Die Brics und die Schweiz: Wunschvorstellungen und Realität

Welche Bedeutung hat die Brics-Staatengruppe und wie sollte sich die Schweiz ihr gegenüber positionieren? Die Perspektiven dazu gehen auseinander.
Die Brics-Gruppe versucht seit knapp zwei Jahrzehnten die internationale Politik aufzumischen. Die «lose Zusammenkunft von Staaten» – wie es ein Bericht des Schweizer Aussenministeriums formuliert – präsentiere an ihren Gipfeltreffen ein «effektvoll inszenierte[s] und propagierte[s] Welt- und Selbstbild», das für Schwellen- und Entwicklungsländer attraktiv sei: Eine «Weltordnung», die sich an neue Machtzentren anpassen müsse.

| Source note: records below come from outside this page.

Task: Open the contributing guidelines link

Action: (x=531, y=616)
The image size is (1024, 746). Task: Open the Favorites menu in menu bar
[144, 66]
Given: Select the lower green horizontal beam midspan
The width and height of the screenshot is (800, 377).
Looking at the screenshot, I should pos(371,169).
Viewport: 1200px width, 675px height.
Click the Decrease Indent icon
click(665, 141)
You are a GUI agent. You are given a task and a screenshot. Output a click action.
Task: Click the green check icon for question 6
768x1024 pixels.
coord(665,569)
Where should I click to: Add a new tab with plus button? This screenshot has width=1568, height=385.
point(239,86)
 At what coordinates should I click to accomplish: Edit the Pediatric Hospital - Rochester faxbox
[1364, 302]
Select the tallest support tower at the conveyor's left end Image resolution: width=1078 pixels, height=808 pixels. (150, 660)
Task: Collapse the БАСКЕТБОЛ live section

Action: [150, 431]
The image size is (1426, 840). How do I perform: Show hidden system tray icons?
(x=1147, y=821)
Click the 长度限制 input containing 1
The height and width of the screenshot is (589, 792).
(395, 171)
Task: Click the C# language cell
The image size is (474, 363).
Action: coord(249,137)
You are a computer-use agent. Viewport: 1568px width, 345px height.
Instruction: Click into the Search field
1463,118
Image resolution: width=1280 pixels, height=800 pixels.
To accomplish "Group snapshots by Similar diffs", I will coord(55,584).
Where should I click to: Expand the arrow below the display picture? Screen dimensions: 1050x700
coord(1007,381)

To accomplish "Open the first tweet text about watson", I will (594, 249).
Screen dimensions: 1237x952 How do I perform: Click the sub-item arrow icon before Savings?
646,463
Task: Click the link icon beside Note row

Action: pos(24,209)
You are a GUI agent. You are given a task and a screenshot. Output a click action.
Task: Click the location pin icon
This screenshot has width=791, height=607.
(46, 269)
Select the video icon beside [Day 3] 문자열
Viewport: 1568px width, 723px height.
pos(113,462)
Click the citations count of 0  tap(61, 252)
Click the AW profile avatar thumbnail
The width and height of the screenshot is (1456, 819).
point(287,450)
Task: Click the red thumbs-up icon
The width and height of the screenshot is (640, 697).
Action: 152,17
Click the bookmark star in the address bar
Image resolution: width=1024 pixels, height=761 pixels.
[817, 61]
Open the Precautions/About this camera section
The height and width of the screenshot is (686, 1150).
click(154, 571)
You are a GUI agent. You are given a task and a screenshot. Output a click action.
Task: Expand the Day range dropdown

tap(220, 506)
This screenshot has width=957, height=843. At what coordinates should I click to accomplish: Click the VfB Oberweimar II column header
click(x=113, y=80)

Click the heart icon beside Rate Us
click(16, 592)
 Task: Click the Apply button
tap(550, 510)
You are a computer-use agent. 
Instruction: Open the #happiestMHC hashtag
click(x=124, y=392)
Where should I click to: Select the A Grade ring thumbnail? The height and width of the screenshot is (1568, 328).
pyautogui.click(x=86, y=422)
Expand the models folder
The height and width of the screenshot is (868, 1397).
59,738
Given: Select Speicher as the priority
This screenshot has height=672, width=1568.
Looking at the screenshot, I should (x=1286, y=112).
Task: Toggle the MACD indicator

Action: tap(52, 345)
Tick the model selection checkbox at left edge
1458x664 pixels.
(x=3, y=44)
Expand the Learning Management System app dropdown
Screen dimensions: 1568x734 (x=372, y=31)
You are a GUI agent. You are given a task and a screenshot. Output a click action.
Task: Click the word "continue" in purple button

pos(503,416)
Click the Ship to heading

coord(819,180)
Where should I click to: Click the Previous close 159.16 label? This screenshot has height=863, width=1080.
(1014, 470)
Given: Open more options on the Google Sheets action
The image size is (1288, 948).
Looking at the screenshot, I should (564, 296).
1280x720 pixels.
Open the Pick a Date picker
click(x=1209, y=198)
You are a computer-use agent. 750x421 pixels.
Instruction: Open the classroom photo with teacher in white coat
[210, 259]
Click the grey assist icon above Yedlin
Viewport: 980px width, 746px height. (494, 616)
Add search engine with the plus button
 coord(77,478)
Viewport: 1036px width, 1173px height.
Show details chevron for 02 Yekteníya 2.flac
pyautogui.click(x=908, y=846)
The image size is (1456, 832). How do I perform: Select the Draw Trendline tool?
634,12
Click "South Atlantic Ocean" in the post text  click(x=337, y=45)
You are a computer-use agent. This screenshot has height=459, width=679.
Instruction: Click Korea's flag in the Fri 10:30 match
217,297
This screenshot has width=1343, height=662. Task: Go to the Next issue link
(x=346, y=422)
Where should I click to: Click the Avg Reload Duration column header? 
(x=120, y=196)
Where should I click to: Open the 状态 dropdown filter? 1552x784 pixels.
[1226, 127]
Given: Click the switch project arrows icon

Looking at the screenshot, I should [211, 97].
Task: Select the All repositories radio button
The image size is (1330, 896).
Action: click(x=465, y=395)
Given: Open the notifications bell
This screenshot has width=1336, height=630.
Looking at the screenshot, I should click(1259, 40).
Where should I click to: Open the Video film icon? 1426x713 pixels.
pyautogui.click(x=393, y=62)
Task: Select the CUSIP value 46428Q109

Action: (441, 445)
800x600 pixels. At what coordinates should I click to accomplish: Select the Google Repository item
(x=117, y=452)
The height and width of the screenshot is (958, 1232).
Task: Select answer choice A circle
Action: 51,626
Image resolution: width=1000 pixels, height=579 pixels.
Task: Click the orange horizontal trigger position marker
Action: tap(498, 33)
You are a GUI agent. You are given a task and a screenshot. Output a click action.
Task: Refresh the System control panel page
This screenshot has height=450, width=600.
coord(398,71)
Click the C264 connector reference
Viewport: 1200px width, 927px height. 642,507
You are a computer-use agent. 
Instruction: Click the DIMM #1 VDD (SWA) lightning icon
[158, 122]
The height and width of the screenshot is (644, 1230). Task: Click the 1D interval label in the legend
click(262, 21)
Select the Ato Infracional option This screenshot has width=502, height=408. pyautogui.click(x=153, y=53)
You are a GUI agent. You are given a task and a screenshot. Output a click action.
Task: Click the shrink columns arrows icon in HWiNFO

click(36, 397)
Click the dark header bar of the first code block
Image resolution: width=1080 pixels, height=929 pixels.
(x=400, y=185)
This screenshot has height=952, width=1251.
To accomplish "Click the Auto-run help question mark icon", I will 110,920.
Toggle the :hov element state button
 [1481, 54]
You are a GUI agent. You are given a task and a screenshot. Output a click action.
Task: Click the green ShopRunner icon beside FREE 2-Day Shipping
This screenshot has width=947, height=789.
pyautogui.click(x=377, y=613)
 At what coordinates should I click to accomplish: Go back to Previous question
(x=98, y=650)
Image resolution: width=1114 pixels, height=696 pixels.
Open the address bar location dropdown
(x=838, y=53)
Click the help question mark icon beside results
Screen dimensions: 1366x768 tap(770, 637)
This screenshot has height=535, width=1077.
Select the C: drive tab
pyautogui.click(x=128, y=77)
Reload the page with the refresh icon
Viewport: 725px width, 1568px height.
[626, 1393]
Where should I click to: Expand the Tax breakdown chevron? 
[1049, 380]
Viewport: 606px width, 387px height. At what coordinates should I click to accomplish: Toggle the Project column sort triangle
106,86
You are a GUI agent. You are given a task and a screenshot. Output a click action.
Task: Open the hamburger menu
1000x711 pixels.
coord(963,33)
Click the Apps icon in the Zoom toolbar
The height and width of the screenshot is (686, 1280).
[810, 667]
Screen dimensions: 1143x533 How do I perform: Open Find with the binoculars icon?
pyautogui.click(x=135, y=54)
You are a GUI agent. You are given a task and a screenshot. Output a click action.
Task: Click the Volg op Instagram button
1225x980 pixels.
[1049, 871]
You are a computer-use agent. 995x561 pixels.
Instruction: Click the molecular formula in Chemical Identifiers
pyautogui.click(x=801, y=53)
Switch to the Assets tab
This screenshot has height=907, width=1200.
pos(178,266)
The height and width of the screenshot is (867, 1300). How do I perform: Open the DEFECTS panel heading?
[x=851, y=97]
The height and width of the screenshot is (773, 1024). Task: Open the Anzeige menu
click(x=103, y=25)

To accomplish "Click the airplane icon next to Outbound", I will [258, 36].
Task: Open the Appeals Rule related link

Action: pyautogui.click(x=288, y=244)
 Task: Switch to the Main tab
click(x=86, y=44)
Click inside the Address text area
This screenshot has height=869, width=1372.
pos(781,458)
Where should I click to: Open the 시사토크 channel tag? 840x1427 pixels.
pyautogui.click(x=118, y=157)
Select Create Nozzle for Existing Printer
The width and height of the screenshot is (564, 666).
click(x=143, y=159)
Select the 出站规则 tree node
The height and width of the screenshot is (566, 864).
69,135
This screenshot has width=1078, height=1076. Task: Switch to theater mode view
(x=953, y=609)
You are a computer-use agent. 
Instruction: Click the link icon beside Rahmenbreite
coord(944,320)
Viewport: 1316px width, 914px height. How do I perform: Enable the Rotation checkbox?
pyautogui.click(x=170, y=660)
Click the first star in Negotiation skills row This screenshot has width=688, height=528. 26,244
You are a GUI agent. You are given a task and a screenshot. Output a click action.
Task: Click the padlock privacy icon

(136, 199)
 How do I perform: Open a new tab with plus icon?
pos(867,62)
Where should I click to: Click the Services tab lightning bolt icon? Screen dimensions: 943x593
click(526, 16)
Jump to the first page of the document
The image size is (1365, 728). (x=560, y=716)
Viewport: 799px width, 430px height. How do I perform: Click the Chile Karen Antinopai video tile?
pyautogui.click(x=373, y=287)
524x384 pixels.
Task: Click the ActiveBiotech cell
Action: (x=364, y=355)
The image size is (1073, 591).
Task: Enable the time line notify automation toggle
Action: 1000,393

Geprägt wurde der Begriff 2001 aber ausgerechnet von einem Ökonomen der US-Investmentbank Goldman SachsExterner Link, der damals mit dem Slogan «Building Better Economic BRICs» auf das wirtschaftliche Wachstum und die Bedeutung von Brasilien, Russland, Indien und China aufmerksam machte. Fast ein Jahrzehnt vor dem ersten Brics-Gipfeltreffen im russischen Jekaterinburg während der Finanzkrise 2009 (später stiess Südafrika dazu).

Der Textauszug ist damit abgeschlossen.